News Column

Researchers Submit Patent Application, "Flexible Quantization", for Approval

September 9, 2014



By a News Reporter-Staff News Editor at Information Technology Newsweekly -- From Washington, D.C., VerticalNews journalists report that a patent application by the inventors Tu, Chengjie (Sammamish, WA); Srinivasan, Sridhar (Redmond, WA), filed on April 28, 2014, was made available online on August 28, 2014.

The patent's assignee is Microsoft Corporation.

News editors obtained the following quote from the background information supplied by the inventors: "Transform coding is a compression technique used in many audio, image and video compression systems. Uncompressed digital image and video is typically represented or captured as samples of picture elements or colors at locations in an image or video frame arranged in a two-dimensional (2D) grid. This is referred to as a spatial-domain representation of the image or video. For example, a typical format for images consists of a stream of 24-bit color picture element samples arranged as a grid. Each sample is a number representing color components at a pixel location in the grid within a color space, such as RGB, or YIQ, among others. Various image and video systems may use various different color, spatial and time resolutions of sampling. Similarly, digital audio is typically represented as time-sampled audio signal stream. For example, a typical audio format consists of a stream of 16-bit amplitude samples of an audio signal taken at regular time intervals.

"Uncompressed digital audio, image and video signals can consume considerable storage and transmission capacity. Transform coding reduces the size of digital audio, images and video by transforming the spatial-domain representation of the signal into a frequency-domain (or other like transform domain) representation, and then reducing resolution of certain generally less perceptible frequency components of the transform-domain representation. This generally produces much less perceptible degradation of the digital signal compared to reducing color or spatial resolution of images or video in the spatial domain, or of audio in the time domain.

"More specifically, a typical block transform-based codec 100 shown in FIG. 1 divides the uncompressed digital image's pixels into fixed-size two dimensional blocks (X.sub.1, . . . X.sub.n), each block possibly overlapping with other blocks. A linear transform 120-121 that does spatial-frequency analysis is applied to each block, which converts the spaced samples within the block to a set of frequency (or transform) coefficients generally representing the strength of the digital signal in corresponding frequency bands over the block interval. For compression, the transform coefficients may be selectively quantized 130 (i.e., reduced in resolution, such as by dropping least significant bits of the coefficient values or otherwise mapping values in a higher resolution number set to a lower resolution), and also entropy or variable-length coded 130 into a compressed data stream. At decoding, the transform coefficients will inversely transform 170-171 to nearly reconstruct the original color/spatial sampled image/video signal (reconstructed blocks {circumflex over (X)}.sub.1, . . . {circumflex over (X)}.sub.n).

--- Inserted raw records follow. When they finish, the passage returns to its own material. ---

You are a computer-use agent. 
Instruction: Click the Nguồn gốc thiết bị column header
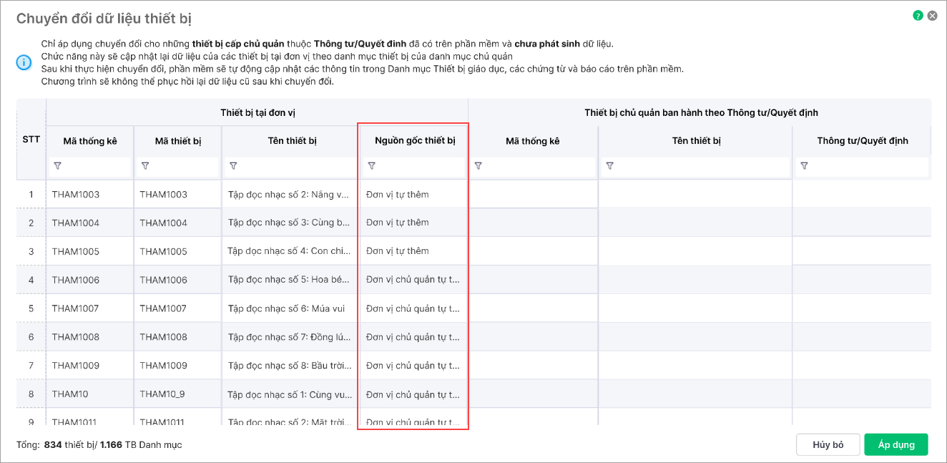pyautogui.click(x=415, y=141)
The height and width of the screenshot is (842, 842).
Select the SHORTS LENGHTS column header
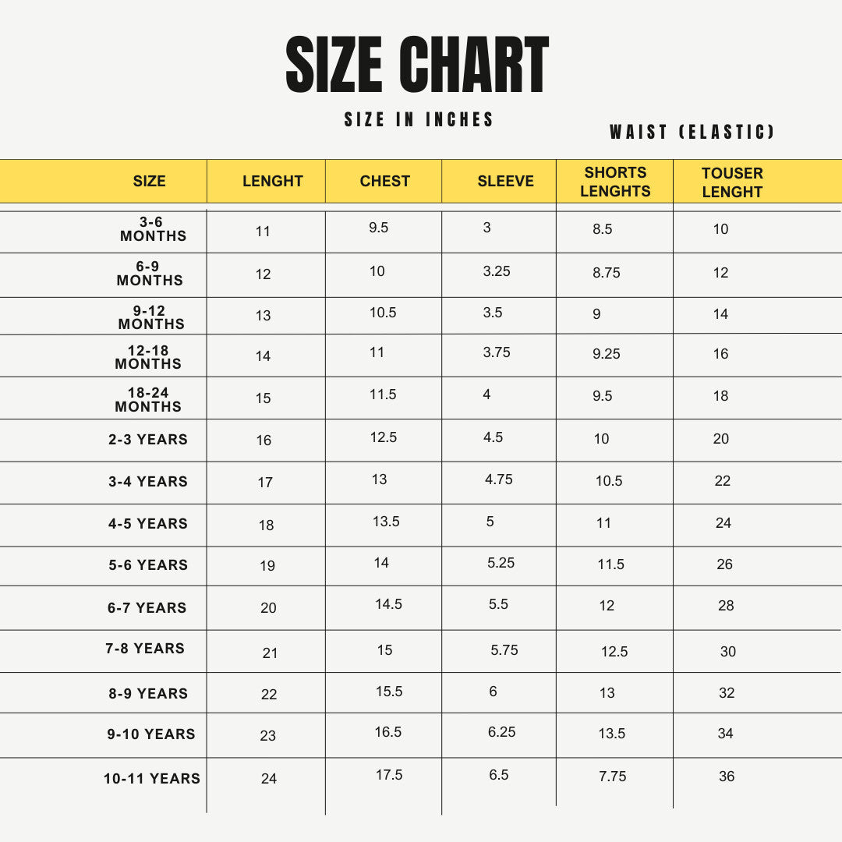coord(615,182)
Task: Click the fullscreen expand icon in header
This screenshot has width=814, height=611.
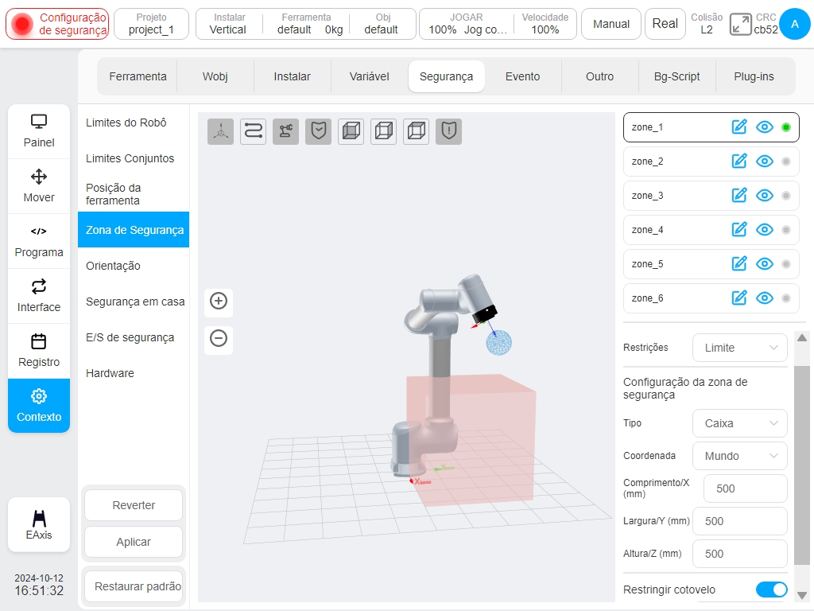Action: point(740,25)
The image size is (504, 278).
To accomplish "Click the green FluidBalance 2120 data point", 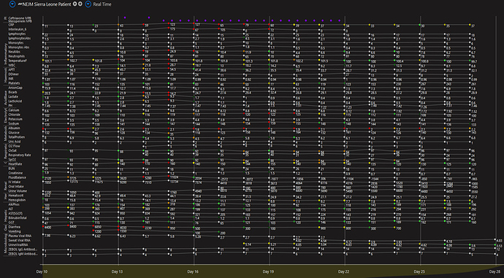I will point(43,177).
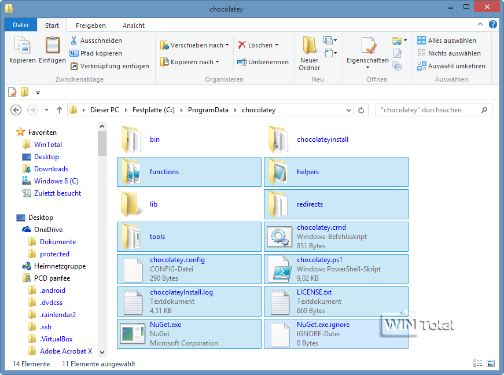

"The block transform 120-121 can be defined as a mathematical operation on a vector x of size N. Most often, the operation is a linear multiplication, producing the transform domain output y=Mx, M being the transform matrix. When the input data is arbitrarily long, it is segmented into N sized vectors and a block transform is applied to each segment. For the purpose of data compression, reversible block transforms are chosen. In other words, the matrix M is invertible. In multiple dimensions (e.g., for image and video), block transforms are typically implemented as separable operations. The matrix multiplication is applied separably along each dimension of the data (i.e., both rows and columns).

"For compression, the transform coefficients (components of vector y) may be selectively quantized (i.e., reduced in resolution, such as by dropping least significant bits of the coefficient values or otherwise mapping values in a higher resolution number set to a lower resolution), and also entropy or variable-length coded into a compressed data stream.

"At decoding in the decoder 150, the inverse of these operations (dequantization/entropy decoding 160 and inverse block transform 170-171) are applied on the decoder 150 side, as show in FIG. 1. While reconstructing the data, the inverse matrix M.sup.-1 (inverse transform 170-171) is applied as a multiplier to the transform domain data. When applied to the transform domain data, the inverse transform nearly reconstructs the original time-domain or spatial-domain digital media.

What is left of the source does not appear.